I host or give roughly 70 webinars a year, most over with AEA and others right here at Evergreen Data. Here’s what I have seen that makes for a good webinar presentation experience (as opposed to presenting the same content in person).

Use a faster pace.
In face-to-face presentations or classrooms, the charismatic presenter (that’s you, believe it or not) carries most of the burden of engagement. That engagement is significantly reduced in many webinar platforms, where the bulk of the focus rests on the slides. Thus, delivery at the old 2-minutes-per-slide pace is a surefire way to send the audience off to check their email. Quicken the pace by breaking up the slide content. This solution doesn’t require a radical slide makeover. Simply break up one slide with four bullet points into four slides with one bullet point each.  I’ve demonstrated this process, which I ironically call the Slow Reveal, over at my blog. This method of presenting prevents people from reading ahead and losing interest while also increasing the frequency of the appearance of new slide material.

Swap pictures for text.
People can read a LOT faster than they can speak.
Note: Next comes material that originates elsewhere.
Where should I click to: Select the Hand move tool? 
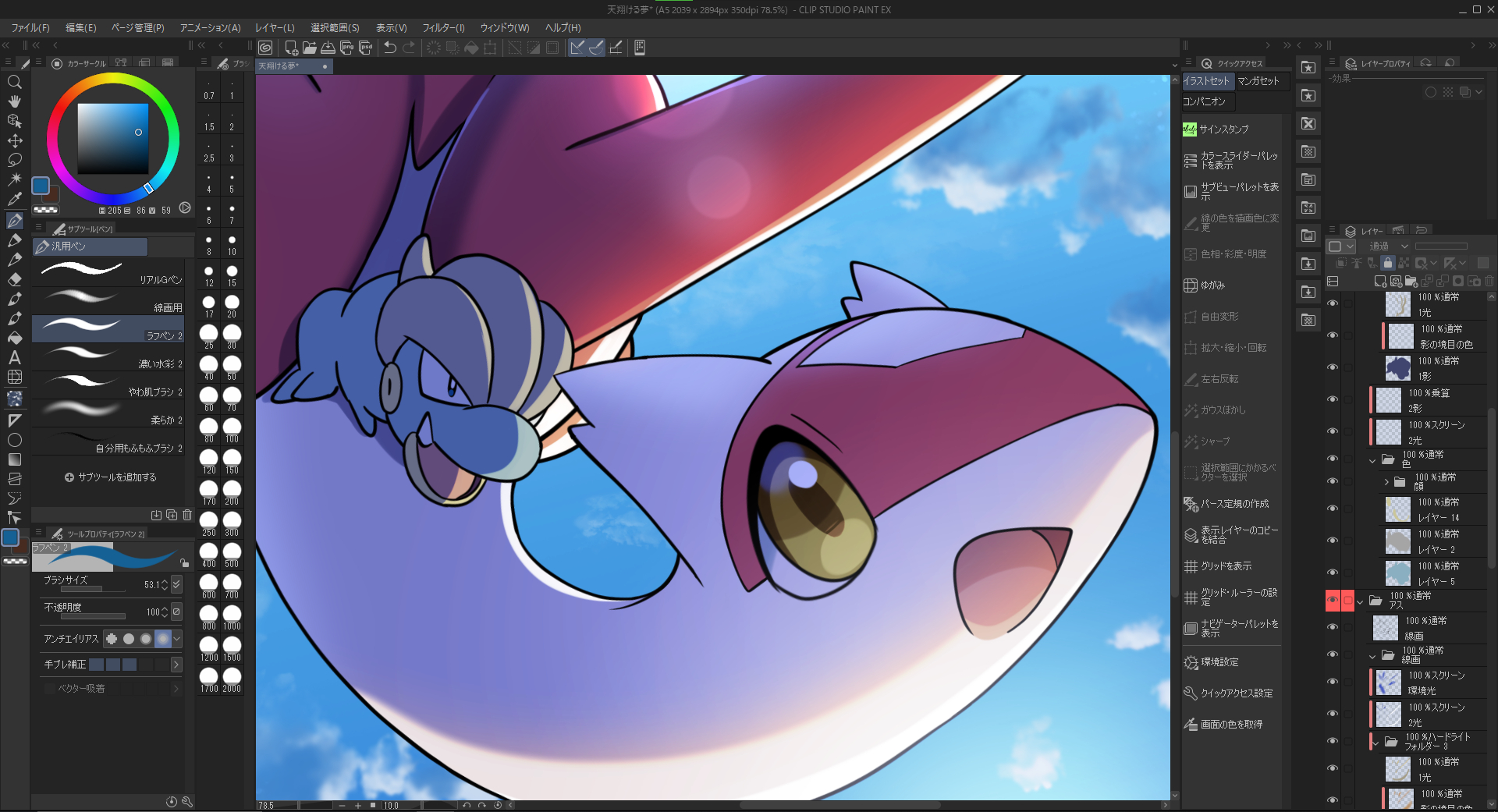tap(14, 101)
This means the audience has finished scanning the slide content and is on to checking Facebook before the presenter is finished reading the same set of bullets. Here is one method for transitioning from typical slides to those that are more image-based.

Cut out the distractions.
The webinar is going smoothly until suddenly the audience sees a popup box that says “kylieh is now online.” Close email, turn off Outlook notifications, log out of Skype, shut off your Twitter feed, silence your cell phone. Get someone else to take your puppy for a while. Close your blinds and put a Do Not Disturb sign on your door. Sure, cutting out these distractions helps your audience. But more importantly those interruptions can derail you, the presenter. They throw the speaker off track, as she stumbles to x out the notification and get herself back into the webinar flow.


Get stable audio.
Far and away, the best audio situation is when you, the presenter, are on a landline telephone with a headset. Cell phone reception sucks and VOIP is fine until you actually get an audience, at which point the VOIP audio depletes the bandwidth. Use a landline. With a headset. Then, stand up. Gesture, if you are a gesture-er. Use your facial expressions and smile – all of these things are conveyed through your voice and make the webinar interesting to listen to. That’s me over there, standing up, wearing a headset, making a face, and talking with my hands even though no one can see me.
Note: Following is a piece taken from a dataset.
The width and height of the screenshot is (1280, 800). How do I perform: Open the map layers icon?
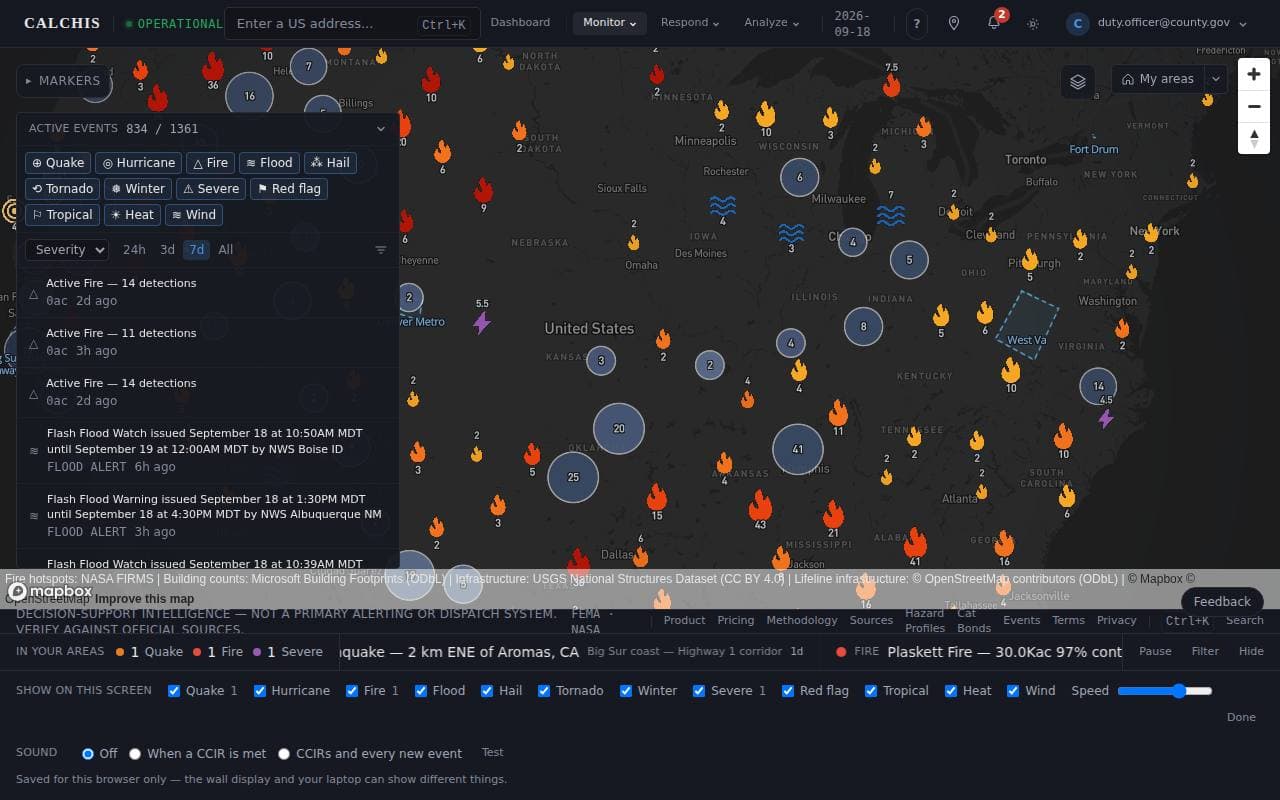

You’re like, no duh I should practice. But seriously, I’ve seen it hurt very good presenters. If your webinar is two hours, you need a two hour practice session. You must run through the whole thing from beginning to end at least once. There is no other way to assess your time and flow. Whenever possible, arrange to practice on the same platform you’ll be using for the live webinar. Use the same landline, headset, and computer so you can be sure your technology will cooperate with you.

These five tips, somewhat particular to webinarland, will help you rock your next web-based presentation.